The Words That Disappeared

10th June 2026

Languages are living things.

They expand, contract, borrow, invent and, occasionally, forget.

Every year new words emerge to describe technologies and behaviours that previous generations could never have imagined. At the same time, older words quietly disappear from everyday conversation.

Some deserve to.

Others perhaps deserve a second chance.

Overmorrow

English speakers have a perfectly good phrase for the day after tomorrow.

But we once had a perfectly good word.

Overmorrow.

Elegant, economical and immediately understood, it slowly disappeared from common use, leaving us with a three-word substitute.

Its loss is a reminder that languages do not always become more efficient.

Sometimes they simply change direction.

Apricity

There is a particular pleasure in standing in weak winter sunshine and feeling unexpected warmth on your face.

Centuries ago, English recognised that experience with a single word:

Apricity.

Today we need an entire sentence to explain it.

The experience has not disappeared.

Only the vocabulary has.

Ultracrepidarian

Perhaps the most entertaining forgotten word of all.

An ultracrepidarian is someone who offers confident opinions on subjects they know little about.

The word dates back hundreds of years but feels remarkably modern.

Indeed, some might argue it has never been more relevant.

Why Words Matter

When a language loses a word, it does not lose the experience itself.

People still long, hesitate, observe winter sunlight and speculate beyond their expertise.

But language influences attention.

Words encourage us to notice.

They give shape to ideas that might otherwise remain vague or unnamed.

Every vocabulary reflects the priorities of the society that created it.

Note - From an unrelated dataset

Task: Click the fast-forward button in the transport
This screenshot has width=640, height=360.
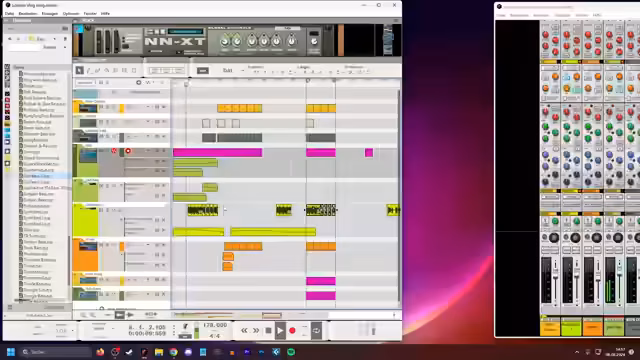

Language as Cultural Memory

One of the joys of working across languages is discovering how differently cultures choose to preserve experience.

Some create entirely new words.

Others retain ancient ones long after their original context has faded.

Together, they form a kind of cultural archive.

At Foreign Tongues, we see language not simply as a tool for communication, but as a record of how societies understand the world.

And sometimes, hidden among forgotten words, are ideas still waiting to be rediscovered.